Functional outcomes were missing in a high proportion of men enrolled in SA-PCCOC, due to some surveys not being sent within specified time periods, survey non-response, or variability in response rates to specific EPIC-26 items. To derive population-wide estimates of functional scores we applied inverse probability weighting to all analyses. Weights were calculated by deriving propensity scores for ‘being a respondent’ for each specific functional outcome, using logistic regression to predict likelihood (propensity) of being a respondent within the entire SA-PCCOC cohort based on patient characteristics (with weight = 1/propensity score). The use of inverse probability weighting to account for missingness has been suggested in previous literature [20].
Multivariable linear regression models were fitted to estimate the effect of EBRT, brachytherapy, and active surveillance vs. RP on the 12 months functional outcome scores.
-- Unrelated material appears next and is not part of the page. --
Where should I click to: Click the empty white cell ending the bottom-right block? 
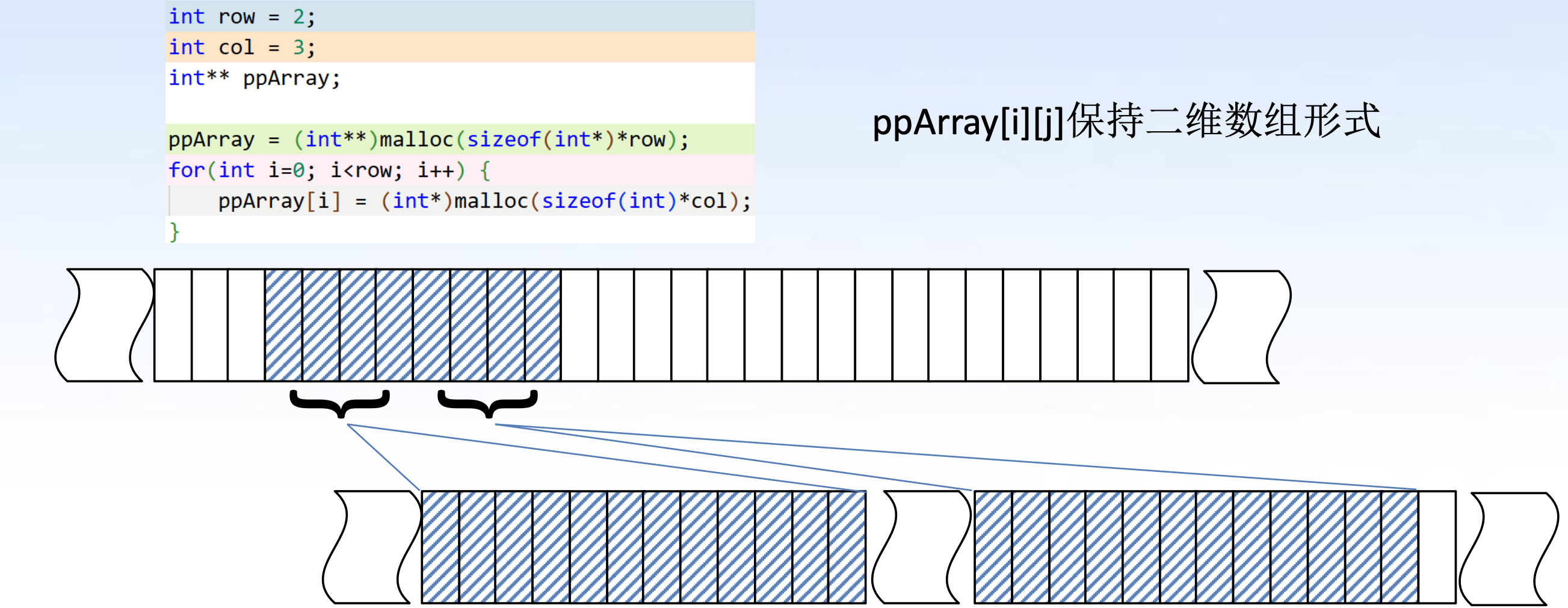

Multivariate ordinal logistic regression models were fitted to identify the association between treatment types and patient-reported bother at 12 months. RP, which is the largest category, was considered as a reference group. Additional models were run with active surveillance as the reference group. Separate analyses were undertaken for each of the functional outcomes and bother items, with each model including only those participants with complete data for that specific outcome (number provided in Fig. 1). All the models were adjusted for covariates (age, SEIFA score, PSA level, risk category and primary symptoms) and respective baseline functional measures. Collinearity was checked using variance inflation factor (VIF) leading to “total Gleason score” being removed from the final adjusted models in favour of “risk category”. The final models present the mean difference in functional scores at 12 months between treatments after adjustment for baseline scores and other covariates, and adjusted odds ratio (aOR) for greater bother at 12 months, along with confidences intervals (CI) and p-values. Adjusted mean values of the outcome variables in each treatment category were calculated from postestimation predictions following multivariable regression models. Statistical significance was regarded as two-tailed \(p<0.05\). All analyses were carried out using Stata version 15.0 (StataCorp, College Station, Tx, USA).